“Take the shackles off my feet so I can dance” the song by Mary Mary started playing in my head as I walked through the doors of the Barney Simon theatre at the Market Theatre on Wednesday night.
The cast of Confined were already set and seeing the thick ropes on the lead choreographer Lulu Mlangeni’s feet and hands just automatically changed the tune in my head.
The 45-minute production is inspired by the life of political stalwart, Winnie Madikizela-Mandela.
Mlangeni, a principal dance teacher and the 2010 winner of So You Think You Can Dance, takes centre stage as she portrays the role of mam Winnie, as she’s affectionately known.
Mlangeni is accompanied by multi-award-winning dancers Sunnyboy Motau, Charlie van Rooyen and Smangaliso Ngwenya.

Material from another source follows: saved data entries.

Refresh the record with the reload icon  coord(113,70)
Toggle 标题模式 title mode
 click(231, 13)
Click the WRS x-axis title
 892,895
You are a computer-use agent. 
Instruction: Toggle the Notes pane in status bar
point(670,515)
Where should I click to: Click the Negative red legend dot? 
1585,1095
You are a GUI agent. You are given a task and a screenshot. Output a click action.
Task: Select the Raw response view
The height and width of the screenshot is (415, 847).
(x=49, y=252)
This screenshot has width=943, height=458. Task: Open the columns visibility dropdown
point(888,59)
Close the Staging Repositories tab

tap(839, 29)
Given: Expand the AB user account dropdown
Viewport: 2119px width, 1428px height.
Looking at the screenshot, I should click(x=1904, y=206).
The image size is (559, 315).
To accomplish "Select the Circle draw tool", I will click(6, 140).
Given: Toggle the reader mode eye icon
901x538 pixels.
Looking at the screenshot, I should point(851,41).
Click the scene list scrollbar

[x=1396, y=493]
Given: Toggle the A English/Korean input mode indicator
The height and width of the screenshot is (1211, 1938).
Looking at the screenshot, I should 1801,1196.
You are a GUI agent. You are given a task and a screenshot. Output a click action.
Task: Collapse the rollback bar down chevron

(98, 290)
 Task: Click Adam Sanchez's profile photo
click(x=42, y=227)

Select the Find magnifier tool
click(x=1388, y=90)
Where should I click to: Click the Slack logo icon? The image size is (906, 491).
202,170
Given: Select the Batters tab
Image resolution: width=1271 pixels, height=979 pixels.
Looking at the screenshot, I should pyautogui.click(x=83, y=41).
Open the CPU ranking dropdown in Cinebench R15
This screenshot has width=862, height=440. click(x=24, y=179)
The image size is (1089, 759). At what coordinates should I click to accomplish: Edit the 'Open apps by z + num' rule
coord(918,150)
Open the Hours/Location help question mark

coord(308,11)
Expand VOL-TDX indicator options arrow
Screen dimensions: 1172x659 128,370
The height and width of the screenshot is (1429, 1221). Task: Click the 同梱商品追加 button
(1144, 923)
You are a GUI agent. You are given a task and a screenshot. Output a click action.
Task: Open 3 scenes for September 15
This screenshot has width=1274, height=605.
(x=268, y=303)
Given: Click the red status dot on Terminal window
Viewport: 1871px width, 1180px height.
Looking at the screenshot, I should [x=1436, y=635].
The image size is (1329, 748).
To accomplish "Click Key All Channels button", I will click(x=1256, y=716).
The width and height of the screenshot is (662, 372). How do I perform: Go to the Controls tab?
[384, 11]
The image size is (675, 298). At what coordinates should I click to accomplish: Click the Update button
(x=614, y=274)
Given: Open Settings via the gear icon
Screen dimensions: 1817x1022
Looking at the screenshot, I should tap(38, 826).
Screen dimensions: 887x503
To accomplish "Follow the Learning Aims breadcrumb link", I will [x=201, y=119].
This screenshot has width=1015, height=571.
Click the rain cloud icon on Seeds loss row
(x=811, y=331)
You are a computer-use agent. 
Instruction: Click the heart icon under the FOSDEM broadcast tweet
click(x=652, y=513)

Mlangeni managed evoke the emotions of the struggle without uttering a word - it was only the sighs and moans and deep cries of sorrow as she fought through adversities that Madikizela-Mandela and many other women endured.
The production is not entirely choreography. The cast includes a quartet called iCompose, the gentlemen in 'Men in Black' form, and most intriguing were their heavenly voices.
Being the only female cast member, Mlangeni commanded respect as she beautifully executed her moves, portraying the life and times of Winnie Mandela.
In one scene, the two strong men pulled and pulled as she fought with all her might until there was no fight left in her.
She rested but never gave up, and as she rose from the ropes that were binding her, she danced her way into freedom. And despite the challenges, she carried confidence in her dance piece and passion that would have broken any kind of confinement.
The props must go to director, choreographers and musicians for putting together an incredible performance on the opening night, Wednesday, January 31.
It would be an injustice not to mention the sound and lighting crew for their ability to project amazing sound-effects and the visual effects.
In a nutshell, Confined is not for the faint-hearted.